**Aim of the exercise:**
Exact copies of all the lines below are required, with the pictures omitted.
BEGIN Material provided
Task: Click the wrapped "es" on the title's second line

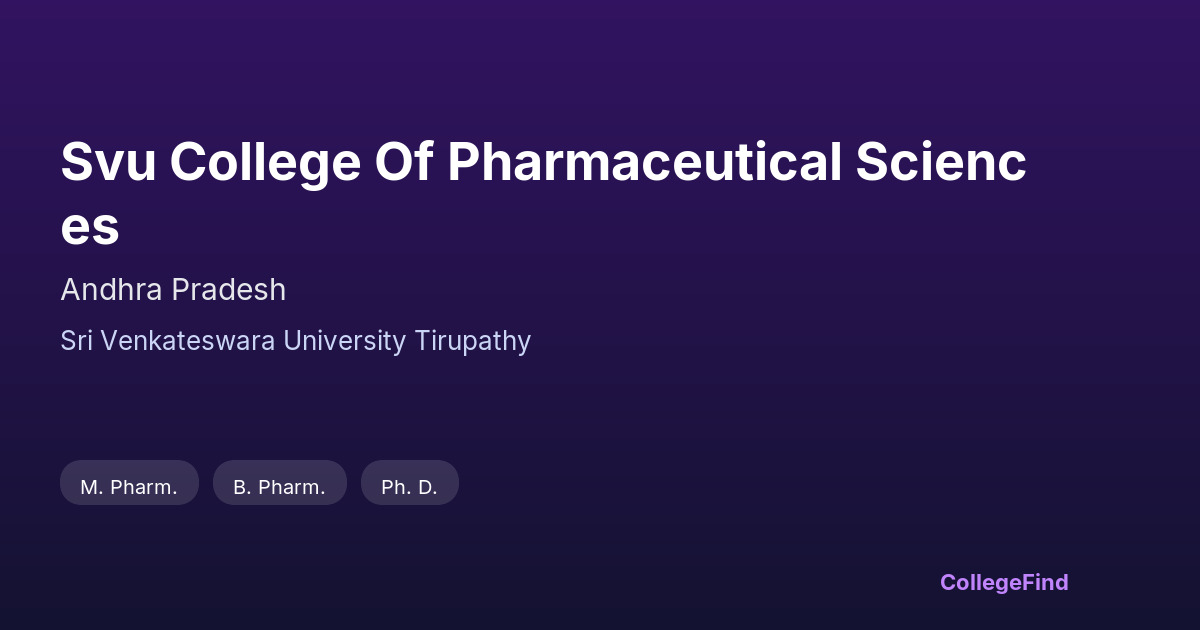Action: (90, 228)
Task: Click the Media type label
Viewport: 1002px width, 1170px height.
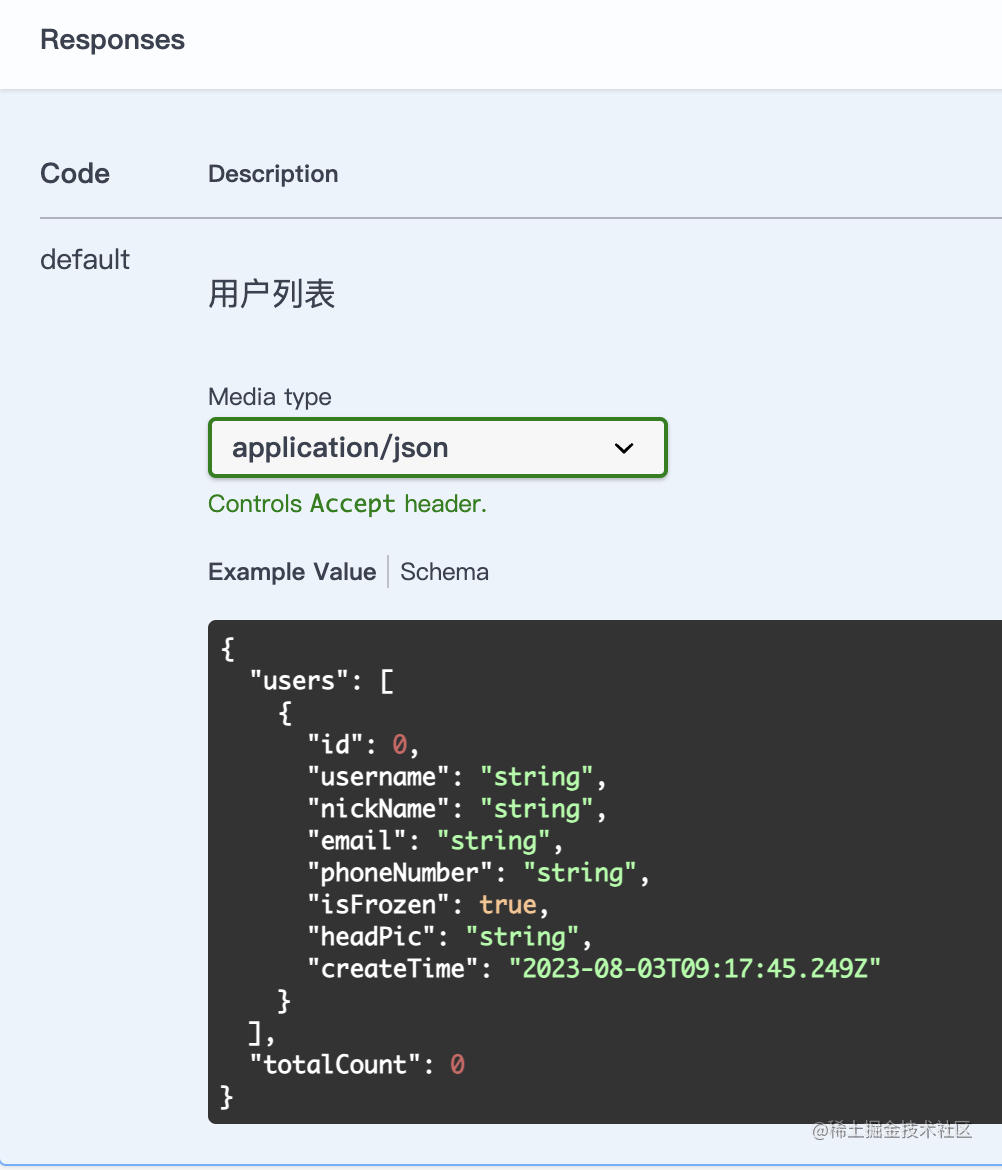Action: [x=270, y=397]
END Material provided
**Solved problem:**
Task: Click the wrapped "es" on the title's second line

Action: (90, 228)
Task: Click the Media type label
Viewport: 1002px width, 1170px height.
Action: [x=270, y=397]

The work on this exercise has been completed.